Input data below:

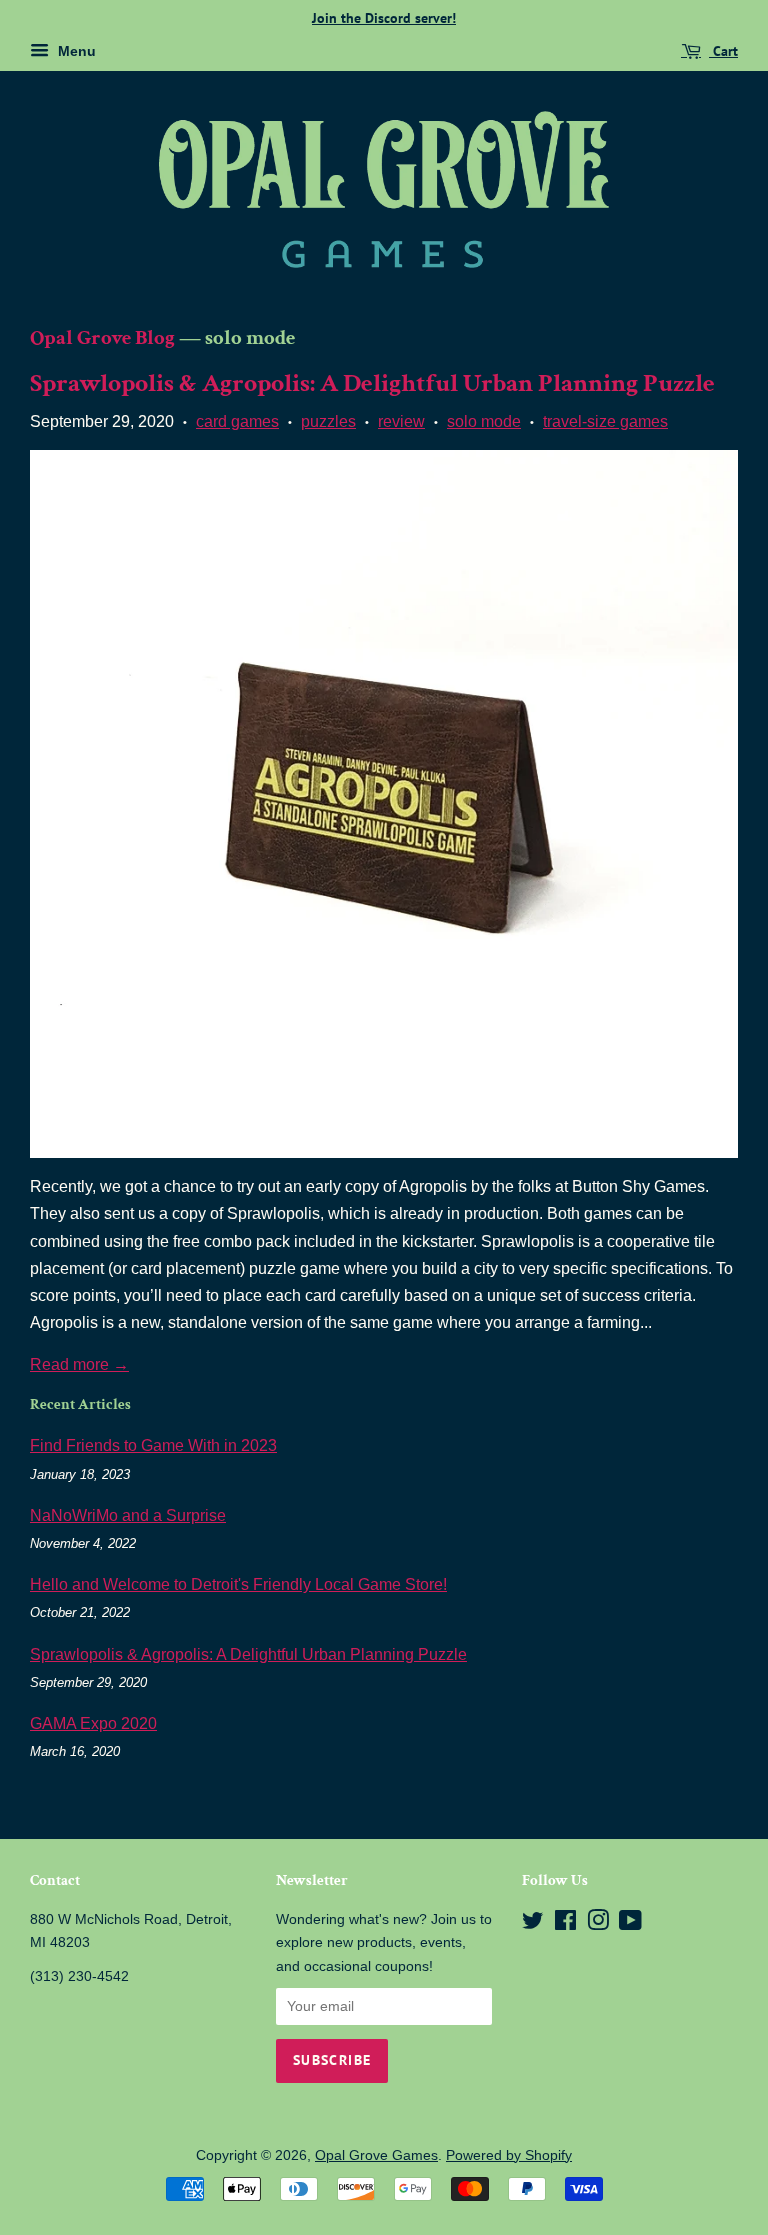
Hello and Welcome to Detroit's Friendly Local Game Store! (238, 1584)
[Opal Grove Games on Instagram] (598, 1924)
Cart (723, 51)
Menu (75, 51)
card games (237, 421)
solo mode (484, 421)
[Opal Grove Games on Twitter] (533, 1924)
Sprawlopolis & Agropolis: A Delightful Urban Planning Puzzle (372, 383)
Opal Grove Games (376, 2155)
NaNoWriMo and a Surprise (128, 1515)
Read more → (79, 1364)
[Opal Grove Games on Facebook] (565, 1924)
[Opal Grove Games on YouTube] (630, 1924)
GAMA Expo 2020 (93, 1723)
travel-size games (605, 421)
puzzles (328, 421)
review (401, 421)
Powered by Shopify (509, 2155)
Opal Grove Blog (102, 337)
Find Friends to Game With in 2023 (153, 1445)
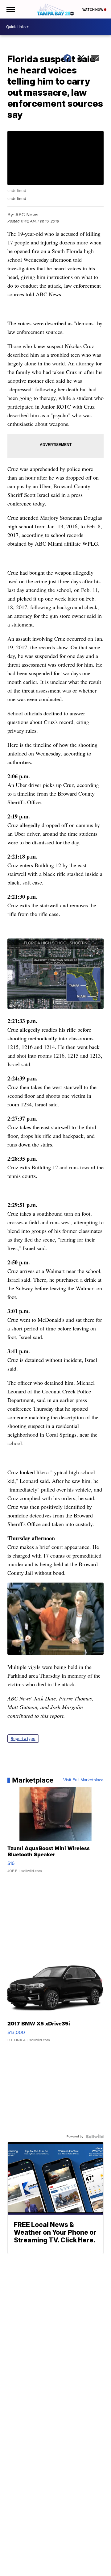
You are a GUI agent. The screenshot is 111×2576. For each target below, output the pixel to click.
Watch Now (93, 9)
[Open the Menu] (10, 9)
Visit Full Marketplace (83, 1780)
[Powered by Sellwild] (95, 2136)
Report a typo (23, 1738)
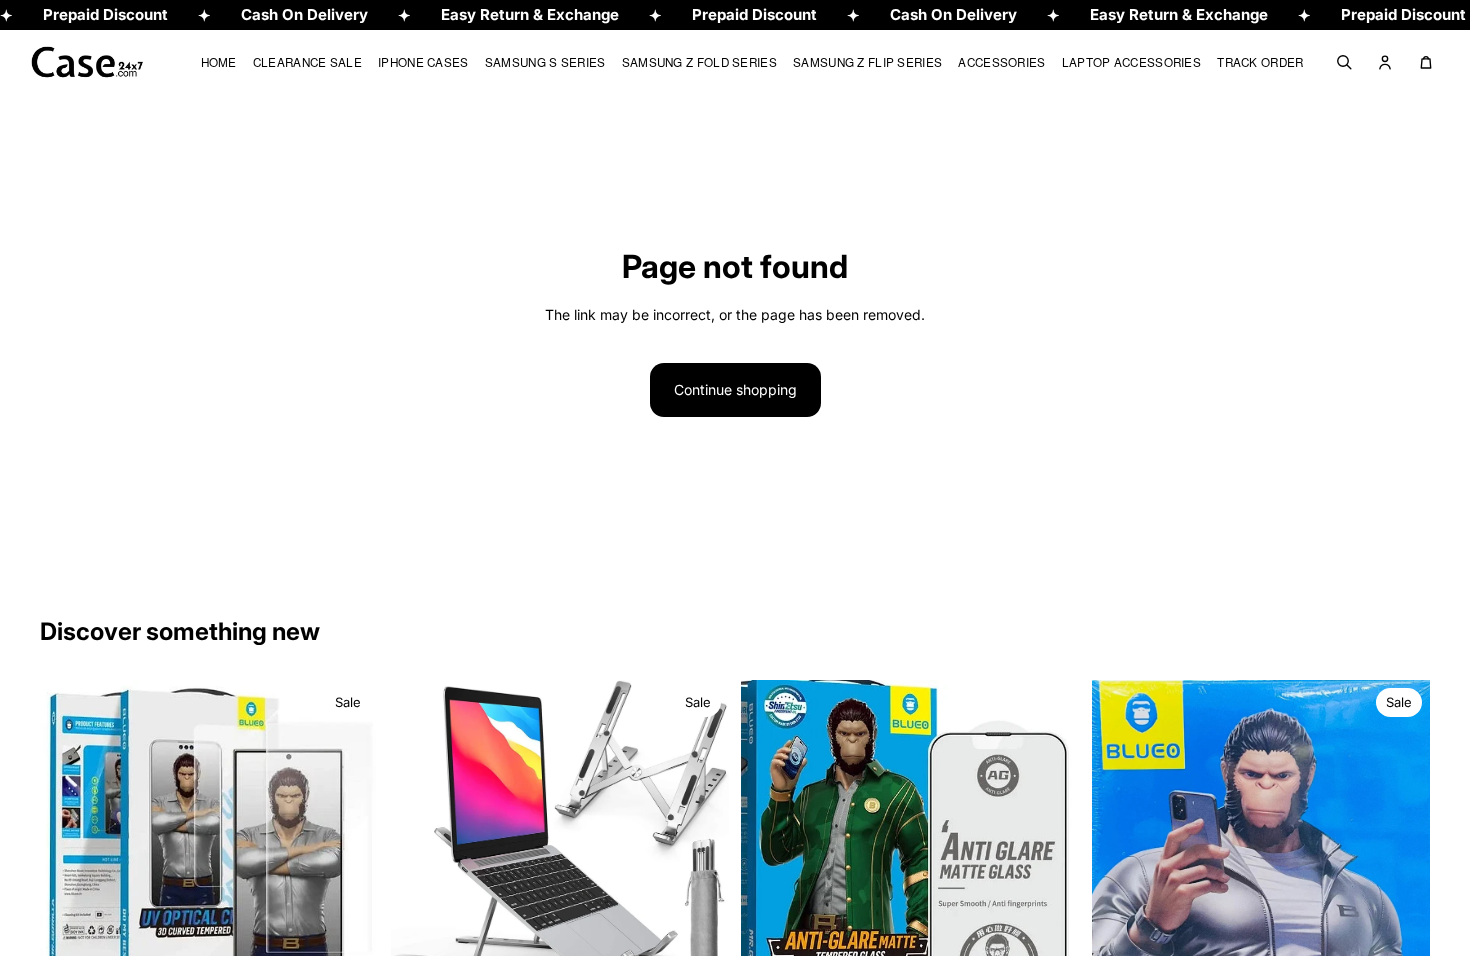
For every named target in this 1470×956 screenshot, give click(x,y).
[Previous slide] (70, 835)
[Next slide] (349, 835)
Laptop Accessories (1131, 61)
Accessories (1001, 61)
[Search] (1344, 62)
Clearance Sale (307, 61)
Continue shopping (735, 389)
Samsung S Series (545, 61)
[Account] (1385, 62)
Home (219, 61)
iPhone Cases (423, 61)
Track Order (1260, 61)
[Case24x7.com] (102, 62)
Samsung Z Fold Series (699, 61)
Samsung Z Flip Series (867, 61)
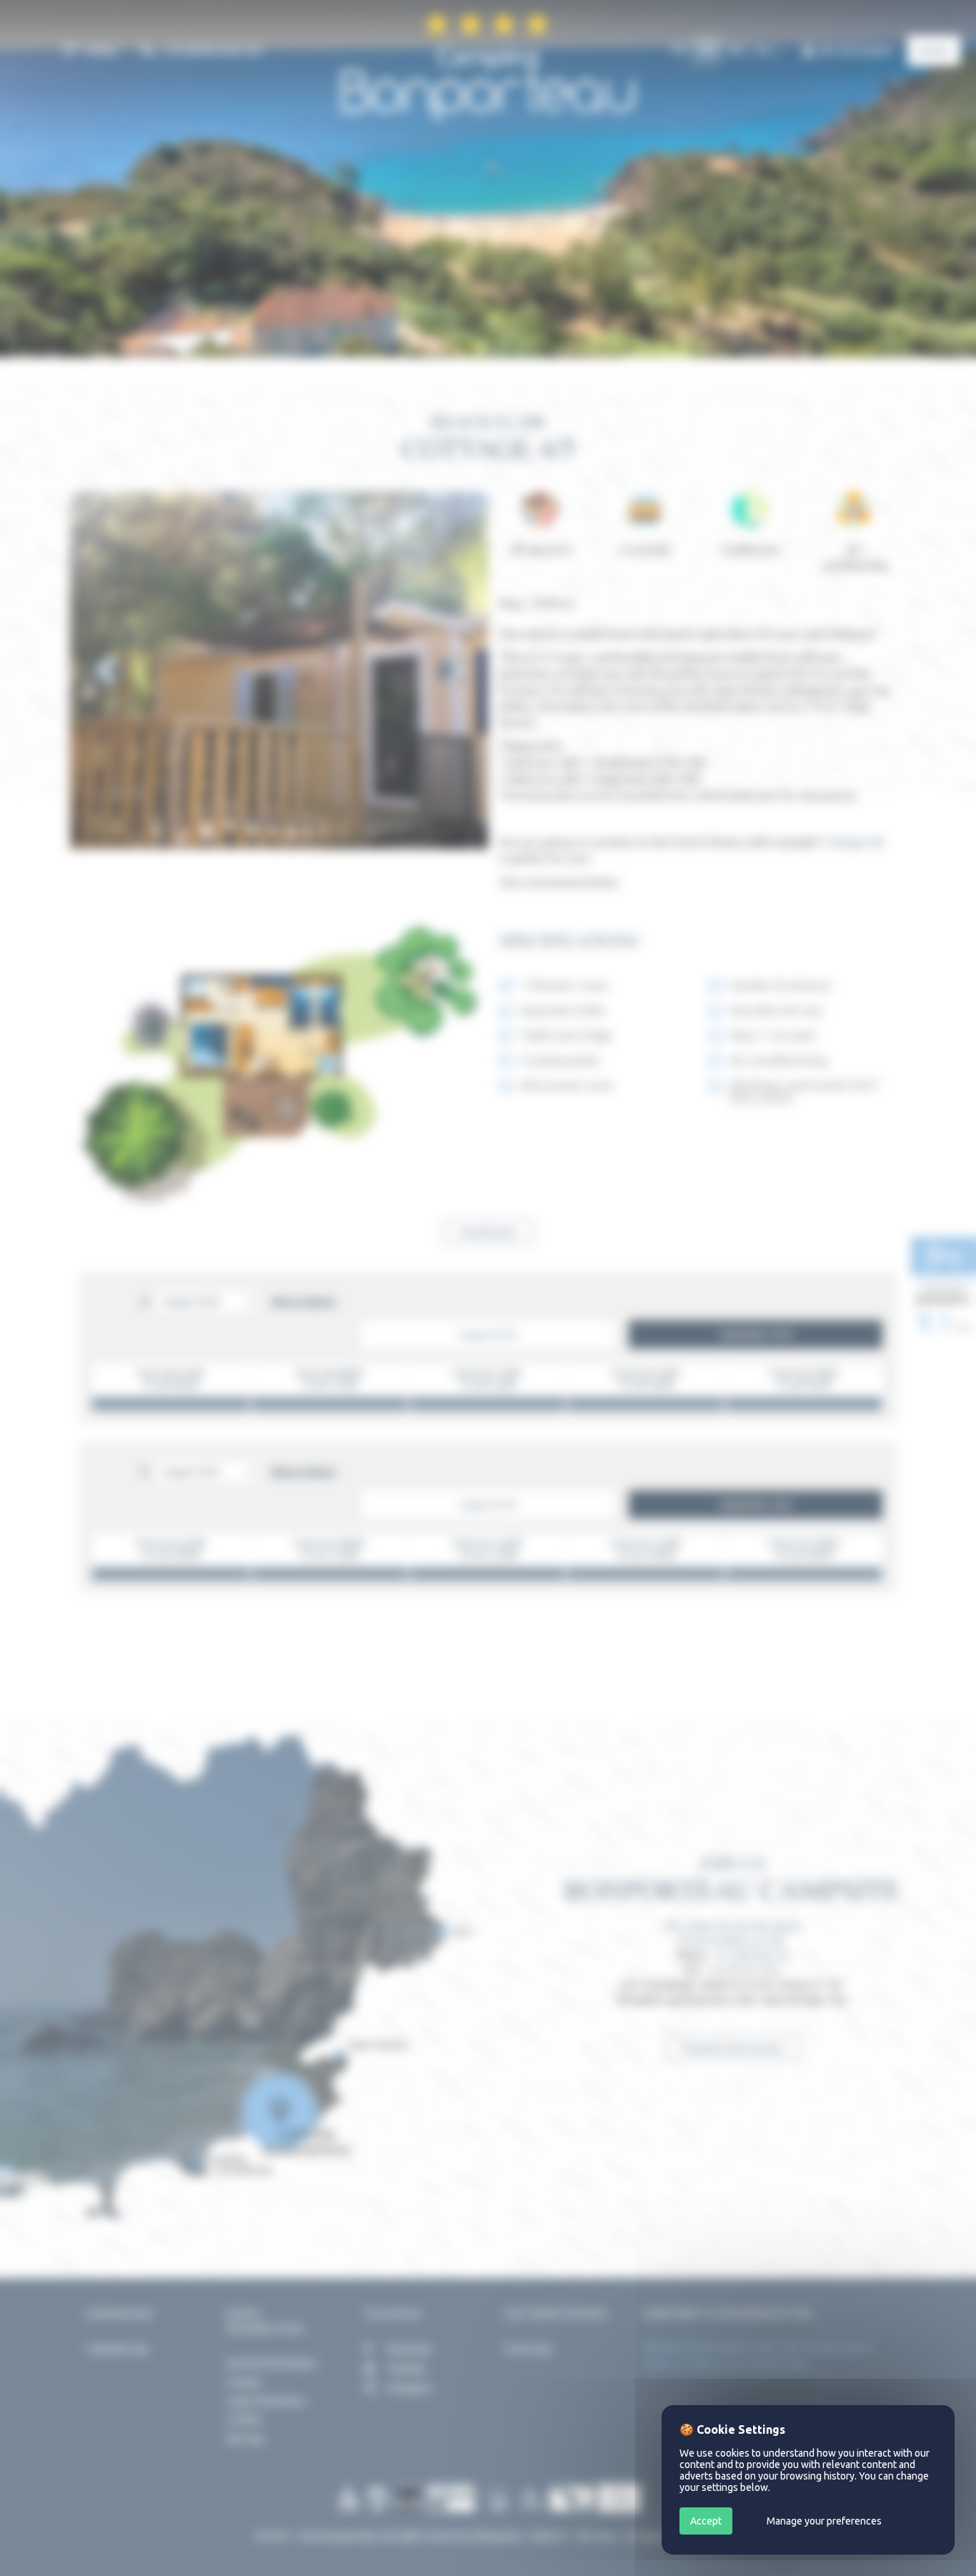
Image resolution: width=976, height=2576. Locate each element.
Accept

End of Input data.

Work to be completed:
Give back exactly the lines above, from the line containing "For every named" through the line containing "Samsung Z Fold Series (699, 61)", with both end lines and nothing more.

Task answer:
For every named target in this 1470×956 screenshot, give click(x,y).
[Previous slide] (70, 835)
[Next slide] (349, 835)
Laptop Accessories (1131, 61)
Accessories (1001, 61)
[Search] (1344, 62)
Clearance Sale (307, 61)
Continue shopping (735, 389)
Samsung S Series (545, 61)
[Account] (1385, 62)
Home (219, 61)
iPhone Cases (423, 61)
Track Order (1260, 61)
[Case24x7.com] (102, 62)
Samsung Z Fold Series (699, 61)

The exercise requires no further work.